[About this exercise]
Copy the listing below in full and skip every picture.

[Data to process]
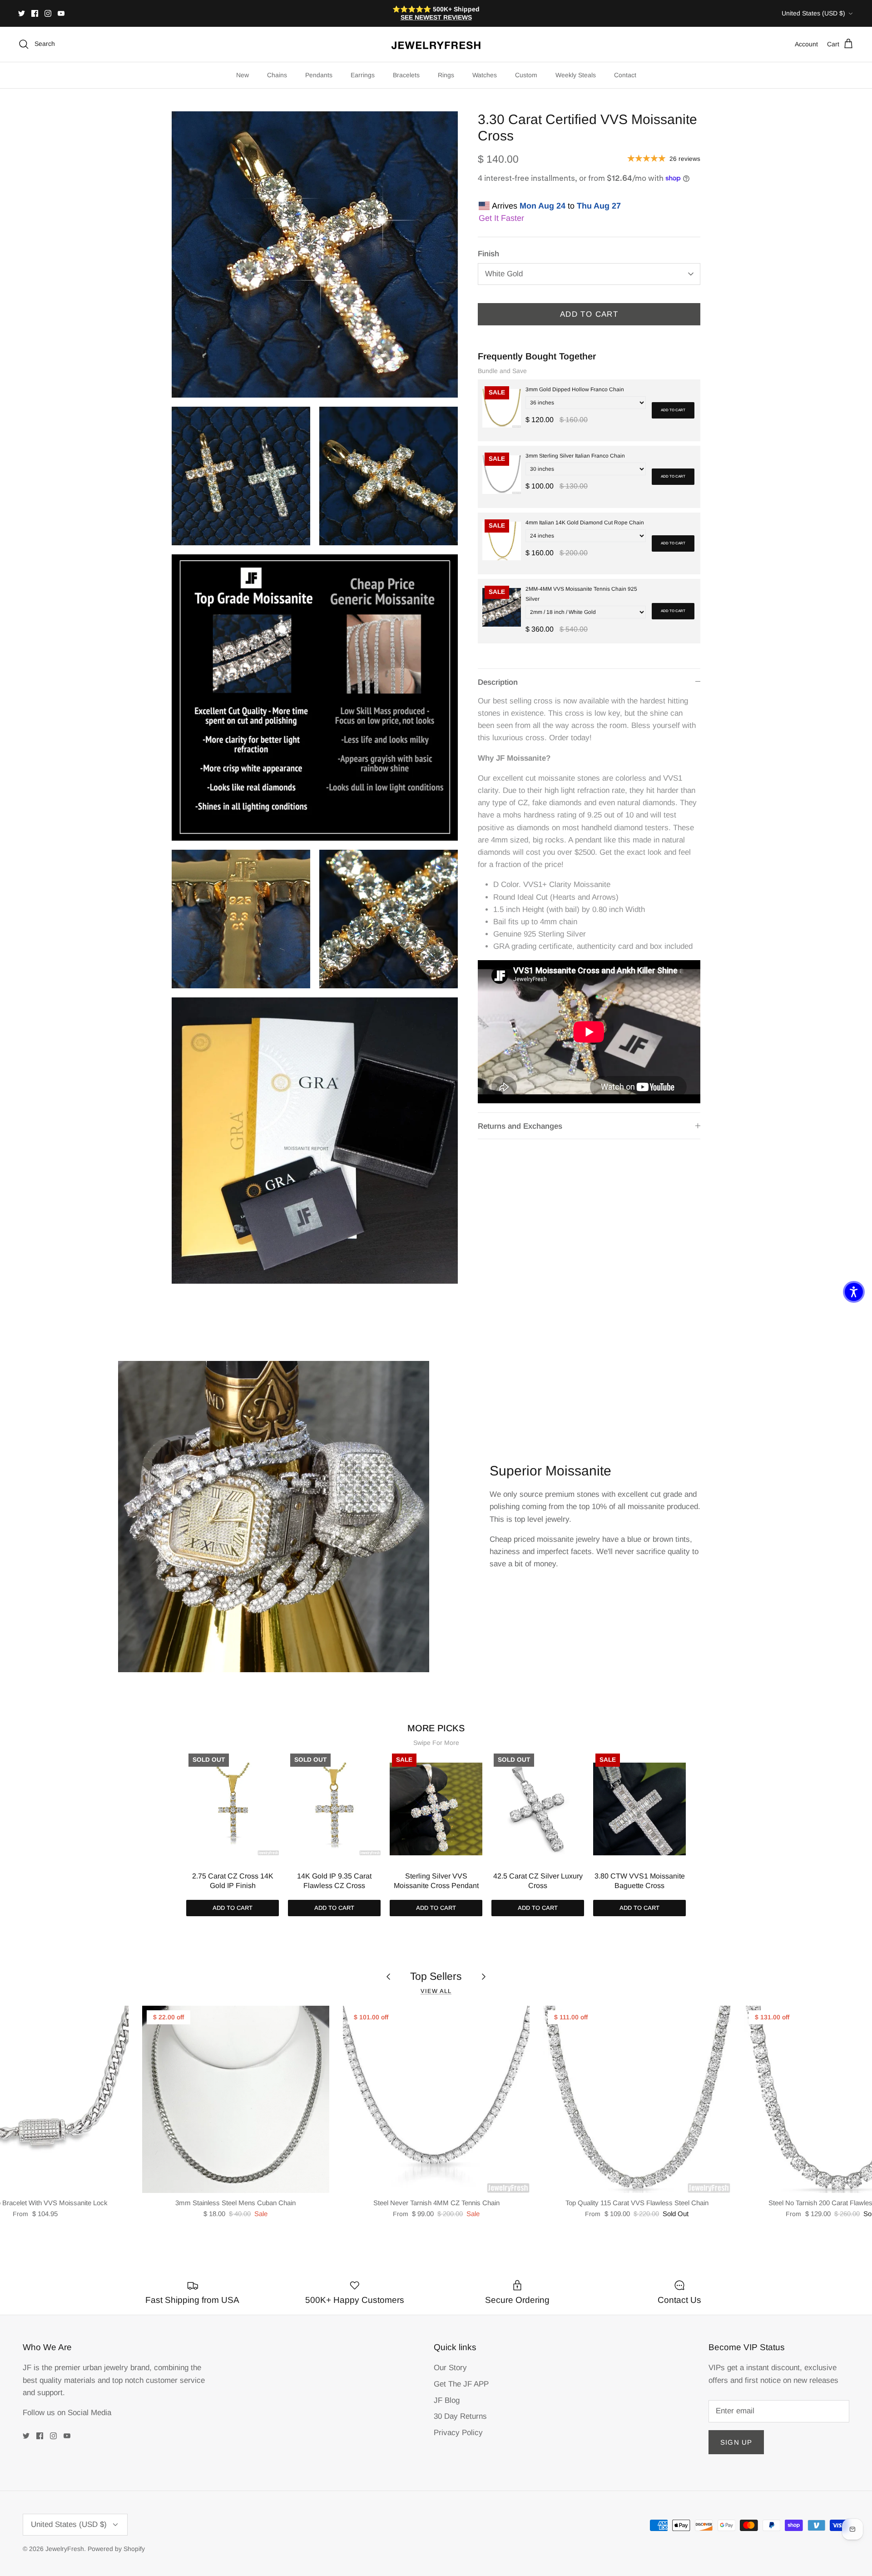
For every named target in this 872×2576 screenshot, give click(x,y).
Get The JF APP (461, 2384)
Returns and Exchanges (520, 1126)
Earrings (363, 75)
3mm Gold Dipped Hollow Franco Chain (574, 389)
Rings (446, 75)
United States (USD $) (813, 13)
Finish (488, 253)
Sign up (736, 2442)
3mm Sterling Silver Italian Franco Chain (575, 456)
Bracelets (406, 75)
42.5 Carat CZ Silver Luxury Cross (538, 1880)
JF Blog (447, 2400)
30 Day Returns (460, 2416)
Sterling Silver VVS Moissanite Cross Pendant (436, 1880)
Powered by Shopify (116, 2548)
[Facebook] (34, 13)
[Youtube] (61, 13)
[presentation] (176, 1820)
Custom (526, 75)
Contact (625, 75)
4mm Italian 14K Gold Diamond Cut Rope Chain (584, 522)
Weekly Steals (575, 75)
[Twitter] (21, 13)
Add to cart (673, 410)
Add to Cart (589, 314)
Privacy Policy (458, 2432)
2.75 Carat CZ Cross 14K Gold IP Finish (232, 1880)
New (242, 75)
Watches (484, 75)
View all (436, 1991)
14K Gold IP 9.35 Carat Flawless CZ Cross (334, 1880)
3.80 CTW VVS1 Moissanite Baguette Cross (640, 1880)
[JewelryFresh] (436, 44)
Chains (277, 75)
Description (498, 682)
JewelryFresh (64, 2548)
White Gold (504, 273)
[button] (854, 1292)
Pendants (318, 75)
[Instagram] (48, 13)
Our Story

[Written solution]
For every named target in this 872×2576 screenshot, give click(x,y).
Get The JF APP (461, 2384)
Returns and Exchanges (520, 1126)
Earrings (363, 75)
3mm Gold Dipped Hollow Franco Chain (574, 389)
Rings (446, 75)
United States (USD $) (813, 13)
Finish (488, 253)
Sign up (736, 2442)
3mm Sterling Silver Italian Franco Chain (575, 456)
Bracelets (406, 75)
42.5 Carat CZ Silver Luxury Cross (538, 1880)
JF Blog (447, 2400)
30 Day Returns (460, 2416)
Sterling Silver VVS Moissanite Cross Pendant (436, 1880)
Powered by Shopify (116, 2548)
[Facebook] (34, 13)
[Youtube] (61, 13)
[presentation] (176, 1820)
Custom (526, 75)
Contact (625, 75)
4mm Italian 14K Gold Diamond Cut Rope Chain (584, 522)
Weekly Steals (575, 75)
[Twitter] (21, 13)
Add to cart (673, 410)
Add to Cart (589, 314)
Privacy Policy (458, 2432)
2.75 Carat CZ Cross 14K Gold IP Finish (232, 1880)
New (242, 75)
Watches (484, 75)
View all (436, 1991)
14K Gold IP 9.35 Carat Flawless CZ Cross (334, 1880)
3.80 CTW VVS1 Moissanite Baguette Cross (640, 1880)
[JewelryFresh] (436, 44)
Chains (277, 75)
Description (498, 682)
JewelryFresh (64, 2548)
White Gold (504, 273)
[button] (854, 1292)
Pendants (318, 75)
[Instagram] (48, 13)
Our Story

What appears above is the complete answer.